I contrasti all’interno della “Issel” culminarono il 24 novembre 1944 con il tentativo di disarmo della stessa da parte della “Rosselli” che si concluse tragicamente con la morte di cinque partigiani. Gli effetti di questo avvenimento portarono allo scioglimento di fatto della formazione: Gastone lasciò la Val Taleggio e fece perdere le sue tracce, una sessantina di partigiani abbandonarono la lotta armata, alcuni però solo momentaneamente; una quindicina seguirono Franco Carrara che si aggregò alla “Rosselli”(cadranno vittime quasi tutti del rastrellamento del 30 dicembre al “Baitone” sopra Morterone).

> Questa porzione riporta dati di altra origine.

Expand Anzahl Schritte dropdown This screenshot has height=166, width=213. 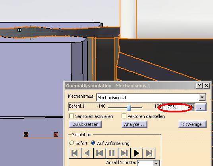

Una decina si aggregarono a “Mario” Paganoni e si traferirono ai Laghi Gemelli, intenzionati a svernare assieme a elementi della “Cacciatori delle Alpi” e ad altri della “XXIV Maggio” superstiti dell’eccidio di Cornalba, guidati da “Renato” Fasana.

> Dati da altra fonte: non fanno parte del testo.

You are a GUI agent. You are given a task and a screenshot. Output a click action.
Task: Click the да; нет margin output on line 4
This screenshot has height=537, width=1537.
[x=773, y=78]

Il rifugio Gemelli all'epoca.
L’abilità messa in mostra da Paganoni nel portare al sicuro i suoi non sfuggi ai dirigenti garibaldini milanesi e quando, il 5 marzo, egli tornò in Val Taleggio con una quindicina di compagni, dopo una lunga marcia attraverso Cassiglio, il Passo Baciamorti e la Valle Asinina, fu messo in contatto con Vitalino, il quale a sua volta aveva svernato nelle baite sopra Pizzino con una decina dei suoi: così la formazione fu ricostruita, assumendo il nome di “86A Brigata Garibaldi Franco Carrara”, a ricordo di Franco Carrara caduto al Baitone. “Mario” Paganoni ne divenne il comandante e Vitalino assunse il ruolo di Commissario Politico. La brigata prese decisamente corpo nei giorni successivi, durante i quali giunsero in Val Taleggio alcuni piccoli gruppi di neo-partigiani provenienti da diverse zone della bergamasca, indirizzati da vari comitati di parte comunista e altri partigiani provenienti dalla Valle Brembana, portando l’organico della formazione a una ottantina di unità.

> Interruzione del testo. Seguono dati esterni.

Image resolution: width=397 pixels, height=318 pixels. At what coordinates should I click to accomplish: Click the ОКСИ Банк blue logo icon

I rapporti con la popolazione locale e in particolare con la gente contadina, al di là di qualche caso sporadico, torna- rono buoni, perché la nuova formazione riuscì a far fronte economicamente alle proprie necessità di sussistenza.
Alla fine di marzo la brigata era oramai pronta a sfidare i fascisti della Valle Brembana e poteva contare su un discreto armamento, di cui disponevano tutti gli effettivi, oltre ad un sufficiente munizionamento; il collegamento con la “Rosselli” e le altre formazioni della fascia prealpina era discretamente attivato e all’86A venne trovata una precisa collocazione dal neonato Comando bergamasco nel piano insurrezionale che si stava velocemente delineando.
Su queste basi Paganoni e Vitalino si prepararono ad affrontare la fase insurrezionale che vide la brigata protagonista d’importanti azioni.